* [Exercise task] Please write out all of the lines below in full, multiplying each coordinate in the answers by 1.75 and rounding to the nearest whole number, with halves rounded up. Keep every other number as it is, and leave the pictures out.

* [Records supplied]
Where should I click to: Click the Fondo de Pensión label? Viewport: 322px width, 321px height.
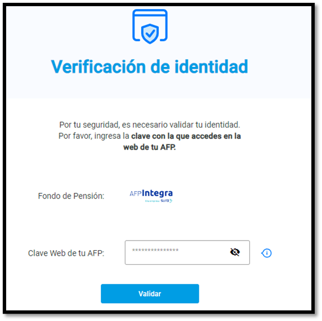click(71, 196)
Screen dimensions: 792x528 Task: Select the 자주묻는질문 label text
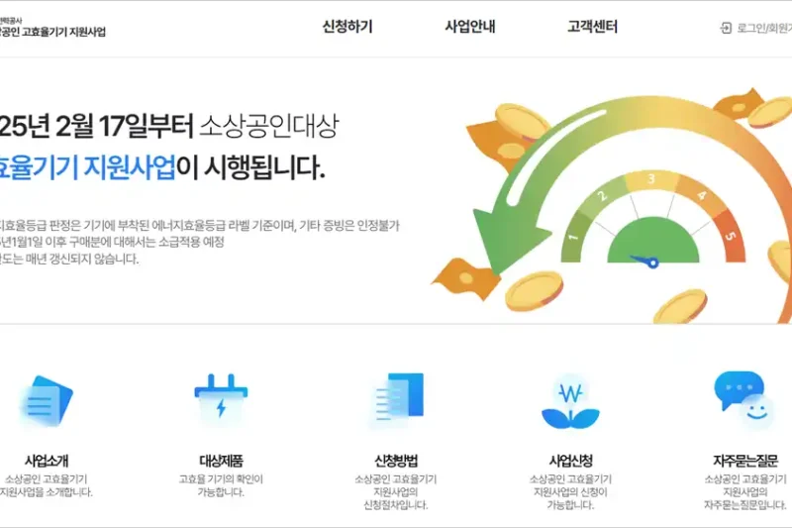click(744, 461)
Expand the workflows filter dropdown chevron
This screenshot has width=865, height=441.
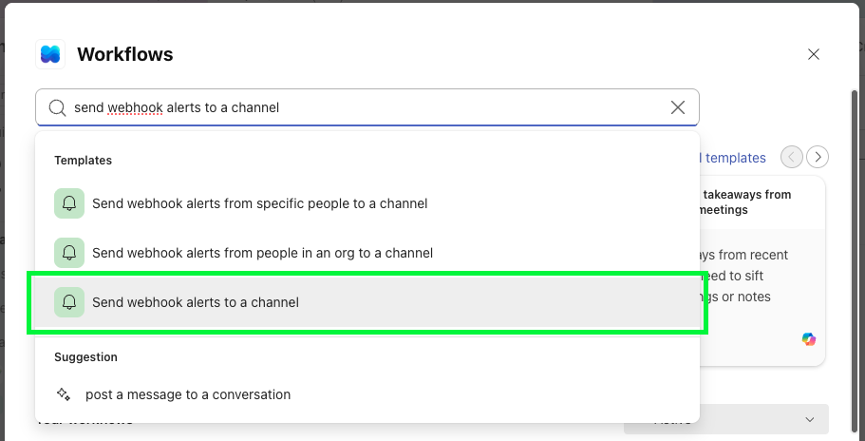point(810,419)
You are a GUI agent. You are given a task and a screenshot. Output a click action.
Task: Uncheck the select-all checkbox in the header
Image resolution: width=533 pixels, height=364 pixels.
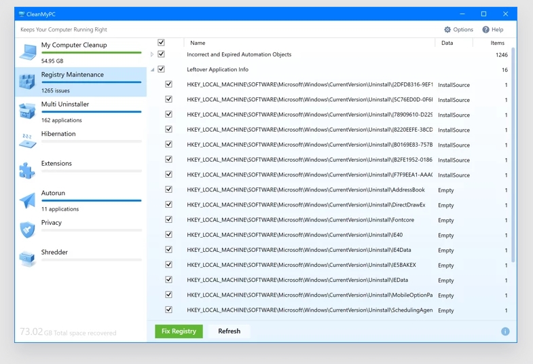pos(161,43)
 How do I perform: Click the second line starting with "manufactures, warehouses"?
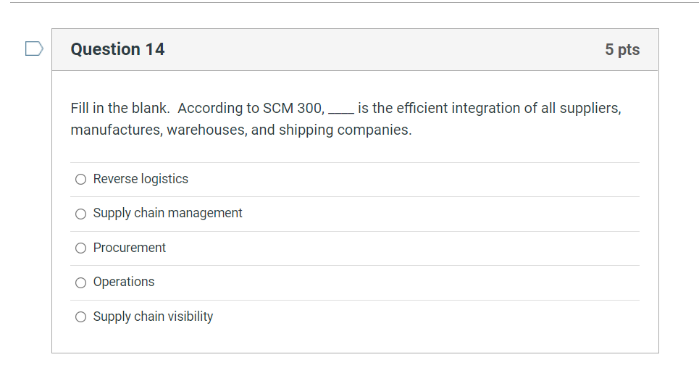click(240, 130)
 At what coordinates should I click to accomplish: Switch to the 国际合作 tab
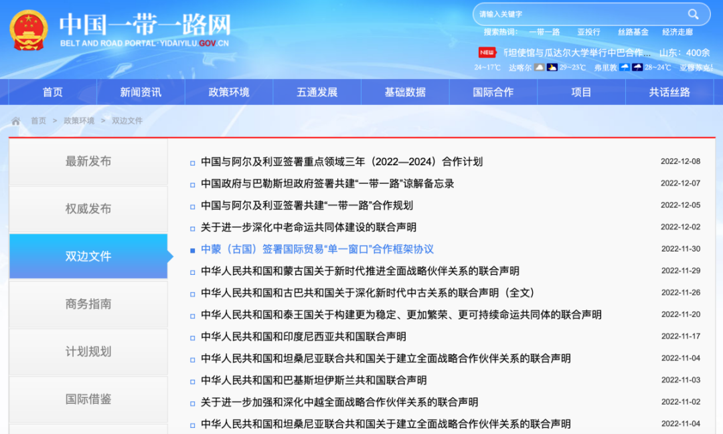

* [Task result]
Where should I click to: Click the Fondo de Pensión label? Viewport: 322px width, 321px height.
click(124, 343)
Screen dimensions: 792x528 Task: Select the 자주묻는질문 label text
click(1302, 807)
Expand the workflows filter dropdown chevron
This screenshot has width=865, height=441.
point(1418,733)
You are a GUI agent. You are given a task and a screenshot. Output a click action.
Task: Uncheck the select-all checkbox in the header
Image resolution: width=533 pixels, height=364 pixels.
pos(282,75)
 How do I perform: Click the second line starting with "manufactures, warehouses"?
click(420, 228)
 At what coordinates should I click to accomplish: Switch to the 国际合作 tab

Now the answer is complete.